*WHAT THIS TASK INVOLVES*:
Working through the entries below, find how many lines include the string "computer"; give only that number.

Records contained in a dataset

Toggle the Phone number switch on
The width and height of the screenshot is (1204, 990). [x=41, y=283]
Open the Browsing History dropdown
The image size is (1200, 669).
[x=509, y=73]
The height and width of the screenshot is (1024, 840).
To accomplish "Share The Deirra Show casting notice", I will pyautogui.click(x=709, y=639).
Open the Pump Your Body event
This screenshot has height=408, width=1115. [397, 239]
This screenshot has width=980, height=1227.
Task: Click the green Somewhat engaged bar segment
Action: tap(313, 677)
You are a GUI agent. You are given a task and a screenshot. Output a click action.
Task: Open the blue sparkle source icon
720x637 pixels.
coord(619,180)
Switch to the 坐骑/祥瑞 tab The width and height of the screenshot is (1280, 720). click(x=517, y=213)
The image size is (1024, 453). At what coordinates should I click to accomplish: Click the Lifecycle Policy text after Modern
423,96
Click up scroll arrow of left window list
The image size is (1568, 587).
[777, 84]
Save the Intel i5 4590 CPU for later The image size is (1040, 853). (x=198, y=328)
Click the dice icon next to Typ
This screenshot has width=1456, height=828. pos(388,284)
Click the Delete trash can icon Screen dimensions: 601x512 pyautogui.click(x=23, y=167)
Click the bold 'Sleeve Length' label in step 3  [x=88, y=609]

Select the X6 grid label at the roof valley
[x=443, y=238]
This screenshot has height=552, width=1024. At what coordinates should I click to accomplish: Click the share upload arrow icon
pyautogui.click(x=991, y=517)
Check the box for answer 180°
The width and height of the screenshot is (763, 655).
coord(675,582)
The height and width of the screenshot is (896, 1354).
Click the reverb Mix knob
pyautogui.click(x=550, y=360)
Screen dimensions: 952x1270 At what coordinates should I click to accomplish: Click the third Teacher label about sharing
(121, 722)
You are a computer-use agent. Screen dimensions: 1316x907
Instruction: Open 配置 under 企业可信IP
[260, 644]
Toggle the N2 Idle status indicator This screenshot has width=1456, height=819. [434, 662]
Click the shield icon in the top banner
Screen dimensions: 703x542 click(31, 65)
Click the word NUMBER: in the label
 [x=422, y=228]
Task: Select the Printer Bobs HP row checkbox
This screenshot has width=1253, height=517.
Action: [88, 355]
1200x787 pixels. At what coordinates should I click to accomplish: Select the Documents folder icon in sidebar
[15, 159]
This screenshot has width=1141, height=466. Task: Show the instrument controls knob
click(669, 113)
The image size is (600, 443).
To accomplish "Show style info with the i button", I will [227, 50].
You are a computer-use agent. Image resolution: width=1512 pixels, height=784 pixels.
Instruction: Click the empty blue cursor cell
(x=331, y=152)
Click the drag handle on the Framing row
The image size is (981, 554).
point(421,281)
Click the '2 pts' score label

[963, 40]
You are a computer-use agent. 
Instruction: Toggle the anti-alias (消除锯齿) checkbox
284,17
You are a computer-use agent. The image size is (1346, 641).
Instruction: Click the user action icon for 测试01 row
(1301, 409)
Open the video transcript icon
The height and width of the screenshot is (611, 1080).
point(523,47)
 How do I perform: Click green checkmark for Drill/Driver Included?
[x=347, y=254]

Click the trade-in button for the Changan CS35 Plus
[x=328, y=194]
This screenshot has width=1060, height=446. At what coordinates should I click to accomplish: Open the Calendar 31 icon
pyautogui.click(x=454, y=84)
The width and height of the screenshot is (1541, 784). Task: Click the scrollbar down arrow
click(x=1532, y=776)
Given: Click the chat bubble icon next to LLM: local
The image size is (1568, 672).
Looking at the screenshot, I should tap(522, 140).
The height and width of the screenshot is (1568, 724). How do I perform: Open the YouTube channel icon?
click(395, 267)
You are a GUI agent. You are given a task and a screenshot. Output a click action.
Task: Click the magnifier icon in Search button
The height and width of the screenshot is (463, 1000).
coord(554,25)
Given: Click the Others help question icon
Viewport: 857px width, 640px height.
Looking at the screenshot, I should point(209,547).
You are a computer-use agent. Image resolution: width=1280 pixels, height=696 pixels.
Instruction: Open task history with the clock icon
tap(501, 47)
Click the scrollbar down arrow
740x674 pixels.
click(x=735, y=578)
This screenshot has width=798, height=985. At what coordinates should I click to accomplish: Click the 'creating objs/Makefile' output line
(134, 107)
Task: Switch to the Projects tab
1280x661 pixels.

*REPLY TO THE EXERCISE*:
5